Problem details: Scan the data below for lines holding the word "tile", and copy each line found.

╔══

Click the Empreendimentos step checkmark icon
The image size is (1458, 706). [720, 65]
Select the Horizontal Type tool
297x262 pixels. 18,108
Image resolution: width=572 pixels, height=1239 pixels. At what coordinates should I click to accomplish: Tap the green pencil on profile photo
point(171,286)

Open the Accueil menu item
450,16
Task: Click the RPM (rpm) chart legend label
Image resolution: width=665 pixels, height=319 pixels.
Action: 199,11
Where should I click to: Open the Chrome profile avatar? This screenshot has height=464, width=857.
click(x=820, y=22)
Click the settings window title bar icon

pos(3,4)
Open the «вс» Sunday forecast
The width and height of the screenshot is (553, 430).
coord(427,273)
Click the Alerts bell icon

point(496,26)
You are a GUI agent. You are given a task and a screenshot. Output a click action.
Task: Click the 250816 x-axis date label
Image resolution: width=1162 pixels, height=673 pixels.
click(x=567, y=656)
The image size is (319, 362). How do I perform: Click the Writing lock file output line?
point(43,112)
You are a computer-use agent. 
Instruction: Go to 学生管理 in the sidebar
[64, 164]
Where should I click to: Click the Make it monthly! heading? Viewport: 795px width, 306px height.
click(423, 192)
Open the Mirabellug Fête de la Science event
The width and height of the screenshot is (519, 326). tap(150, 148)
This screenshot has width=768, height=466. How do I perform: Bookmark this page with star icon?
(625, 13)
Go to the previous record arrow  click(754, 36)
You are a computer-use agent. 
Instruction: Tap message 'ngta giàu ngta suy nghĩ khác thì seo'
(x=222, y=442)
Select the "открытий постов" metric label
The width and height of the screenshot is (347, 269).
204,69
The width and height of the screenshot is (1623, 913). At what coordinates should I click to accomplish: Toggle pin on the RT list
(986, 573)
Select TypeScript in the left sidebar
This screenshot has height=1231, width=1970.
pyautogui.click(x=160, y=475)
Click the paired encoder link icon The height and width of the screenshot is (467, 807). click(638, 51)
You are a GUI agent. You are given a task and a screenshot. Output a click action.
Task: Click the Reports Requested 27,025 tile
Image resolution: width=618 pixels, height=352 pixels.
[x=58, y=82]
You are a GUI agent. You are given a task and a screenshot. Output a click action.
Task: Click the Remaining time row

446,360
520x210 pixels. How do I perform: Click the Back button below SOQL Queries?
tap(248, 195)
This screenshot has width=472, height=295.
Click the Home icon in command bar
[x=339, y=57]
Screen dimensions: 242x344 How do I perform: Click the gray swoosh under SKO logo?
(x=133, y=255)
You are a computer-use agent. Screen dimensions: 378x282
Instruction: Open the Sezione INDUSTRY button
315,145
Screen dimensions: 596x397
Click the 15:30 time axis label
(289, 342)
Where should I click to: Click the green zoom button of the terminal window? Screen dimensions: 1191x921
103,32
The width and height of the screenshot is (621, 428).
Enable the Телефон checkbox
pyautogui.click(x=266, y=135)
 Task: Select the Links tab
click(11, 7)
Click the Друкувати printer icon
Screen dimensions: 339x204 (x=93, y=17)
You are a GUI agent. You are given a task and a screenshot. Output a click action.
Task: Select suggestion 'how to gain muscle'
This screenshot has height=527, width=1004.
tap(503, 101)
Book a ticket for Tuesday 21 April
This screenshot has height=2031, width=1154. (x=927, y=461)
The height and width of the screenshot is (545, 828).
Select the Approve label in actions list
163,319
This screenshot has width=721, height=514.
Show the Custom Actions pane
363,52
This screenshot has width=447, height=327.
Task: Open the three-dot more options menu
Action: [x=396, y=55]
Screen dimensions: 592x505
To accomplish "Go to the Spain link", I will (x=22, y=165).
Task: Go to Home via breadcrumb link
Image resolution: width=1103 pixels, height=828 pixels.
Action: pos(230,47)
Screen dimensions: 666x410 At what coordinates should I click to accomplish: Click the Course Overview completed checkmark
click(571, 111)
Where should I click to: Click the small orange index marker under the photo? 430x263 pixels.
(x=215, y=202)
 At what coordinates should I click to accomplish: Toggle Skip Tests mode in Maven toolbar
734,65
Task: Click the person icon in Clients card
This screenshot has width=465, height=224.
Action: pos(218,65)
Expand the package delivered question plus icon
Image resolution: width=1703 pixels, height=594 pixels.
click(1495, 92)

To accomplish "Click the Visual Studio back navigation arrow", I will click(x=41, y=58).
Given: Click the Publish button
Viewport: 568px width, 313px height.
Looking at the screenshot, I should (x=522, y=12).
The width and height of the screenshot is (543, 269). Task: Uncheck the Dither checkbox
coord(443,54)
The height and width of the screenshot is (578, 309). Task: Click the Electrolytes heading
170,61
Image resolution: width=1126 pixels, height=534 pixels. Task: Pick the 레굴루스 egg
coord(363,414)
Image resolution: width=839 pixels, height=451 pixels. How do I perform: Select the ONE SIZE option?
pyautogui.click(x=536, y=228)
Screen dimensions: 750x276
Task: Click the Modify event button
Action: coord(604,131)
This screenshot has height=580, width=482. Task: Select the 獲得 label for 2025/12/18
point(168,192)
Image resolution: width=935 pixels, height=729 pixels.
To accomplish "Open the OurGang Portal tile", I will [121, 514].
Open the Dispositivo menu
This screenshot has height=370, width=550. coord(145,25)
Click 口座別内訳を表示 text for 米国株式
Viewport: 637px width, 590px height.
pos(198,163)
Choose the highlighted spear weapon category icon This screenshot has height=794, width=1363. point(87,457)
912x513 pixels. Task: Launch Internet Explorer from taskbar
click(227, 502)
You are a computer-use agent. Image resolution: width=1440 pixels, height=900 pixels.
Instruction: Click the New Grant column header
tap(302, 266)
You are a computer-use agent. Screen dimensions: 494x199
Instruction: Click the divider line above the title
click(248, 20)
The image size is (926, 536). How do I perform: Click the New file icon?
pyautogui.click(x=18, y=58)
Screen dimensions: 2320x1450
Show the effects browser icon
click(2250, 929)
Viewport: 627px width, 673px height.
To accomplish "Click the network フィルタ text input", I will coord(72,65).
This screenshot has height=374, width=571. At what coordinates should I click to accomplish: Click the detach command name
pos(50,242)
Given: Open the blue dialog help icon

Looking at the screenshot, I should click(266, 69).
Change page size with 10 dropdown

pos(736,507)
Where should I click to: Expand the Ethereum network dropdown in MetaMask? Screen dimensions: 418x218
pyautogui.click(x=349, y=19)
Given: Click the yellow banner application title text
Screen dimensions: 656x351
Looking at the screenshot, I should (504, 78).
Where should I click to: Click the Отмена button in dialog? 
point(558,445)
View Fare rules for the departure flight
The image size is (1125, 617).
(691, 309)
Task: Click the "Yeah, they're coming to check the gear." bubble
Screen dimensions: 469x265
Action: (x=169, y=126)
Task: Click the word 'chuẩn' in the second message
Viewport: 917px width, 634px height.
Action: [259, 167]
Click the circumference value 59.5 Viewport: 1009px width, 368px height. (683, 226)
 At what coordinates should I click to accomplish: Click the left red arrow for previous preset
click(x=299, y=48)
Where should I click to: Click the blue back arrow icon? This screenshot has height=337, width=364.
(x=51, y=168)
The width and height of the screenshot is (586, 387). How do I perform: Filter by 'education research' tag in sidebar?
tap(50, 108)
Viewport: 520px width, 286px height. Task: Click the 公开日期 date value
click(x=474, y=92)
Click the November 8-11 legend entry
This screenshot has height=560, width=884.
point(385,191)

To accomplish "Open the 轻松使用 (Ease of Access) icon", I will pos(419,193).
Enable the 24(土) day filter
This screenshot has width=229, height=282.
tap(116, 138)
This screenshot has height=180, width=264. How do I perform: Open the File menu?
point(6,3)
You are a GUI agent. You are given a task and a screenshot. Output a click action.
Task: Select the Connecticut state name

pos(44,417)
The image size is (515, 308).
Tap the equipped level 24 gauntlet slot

╚══

Exercise answer:
Task: Click the Reports Requested 27,025 tile
To accomplish "Open the OurGang Portal tile", I will [121, 514].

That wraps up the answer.